Can we address climate change without sacrificing water quality?
https://carnegiescience.edu/node/2476
Can we address climate change without sacrificing water quality?
Tuesday, February 26, 2019
Washington, DCStrategies for limiting climate change must take into account their potential impact on water quality through nutrient overload, according to a new study from Carnegies Eva Sinha and Anna Michalak published by Nature Communications. Some efforts at reducing carbon emissions could actually increase the risk of water quality impairments, they found.
Rainfall and other precipitation wash nutrients from human activities like agriculture into waterways.

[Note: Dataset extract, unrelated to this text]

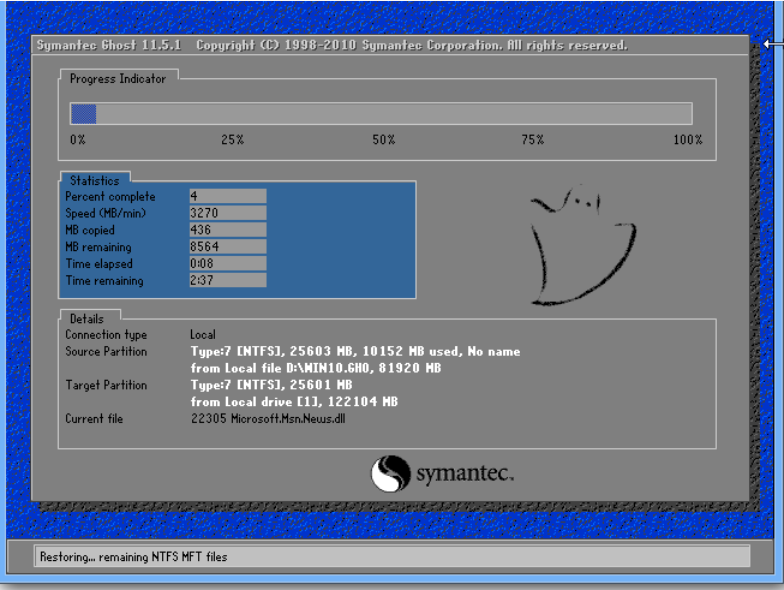Select the Progress Indicator group label
The width and height of the screenshot is (784, 590).
point(118,78)
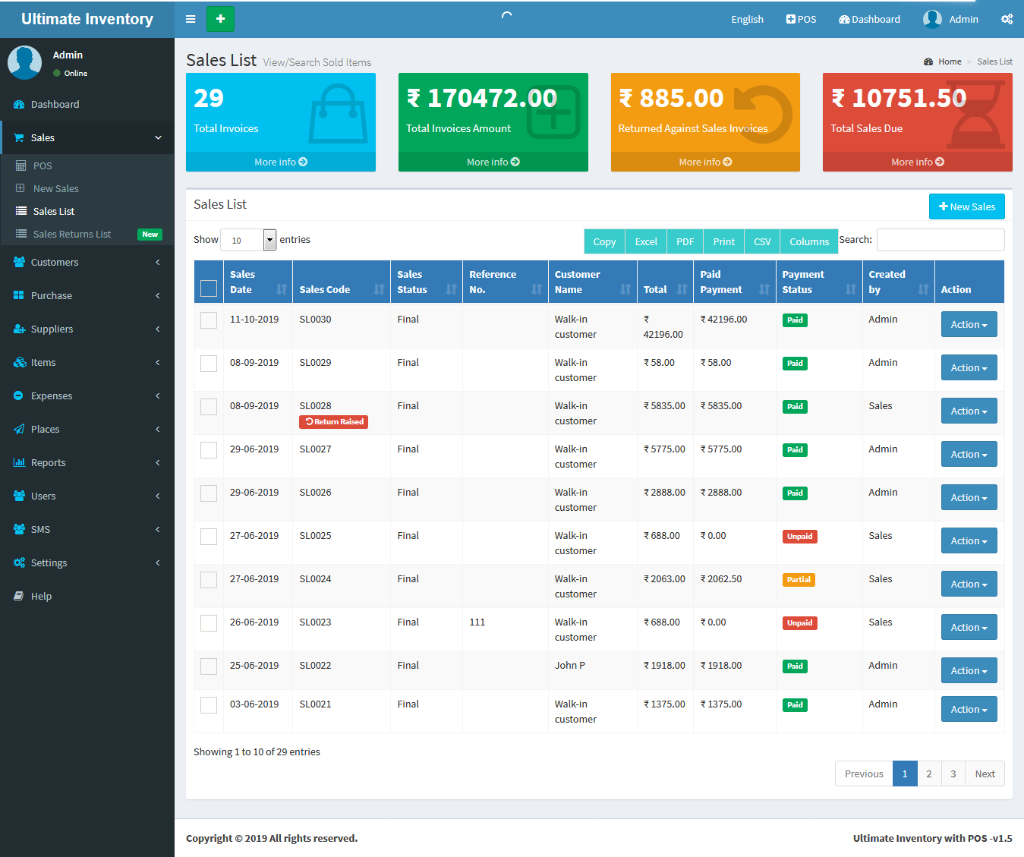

When waterways get overloaded with nutrients, a dangerous phenomenon called eutrophication can occur, which can sometime lead to toxin-producing algal blooms or low-oxygen dead zones called hypoxia.
In this latest work, they analyzed how an array of different societal decisions about land use, development, agriculture, and climate mitigation could affect the already complex equation of projecting future risks to water quality throughout the continental U.S. They then factored in how climate change-related differences in precipitation patterns would additionally contribute to this overall water quality risk.
They found that climate change mitigation efforts that rely heavily on biofuels could have the unintended consequence of increasing the amount of nitrogen entering U.S. waterways, causing water quality problems. Scenarios that required a large expansion of domestic food production would fare even worse, by increasing both fossil fuel emissions and water quality problems.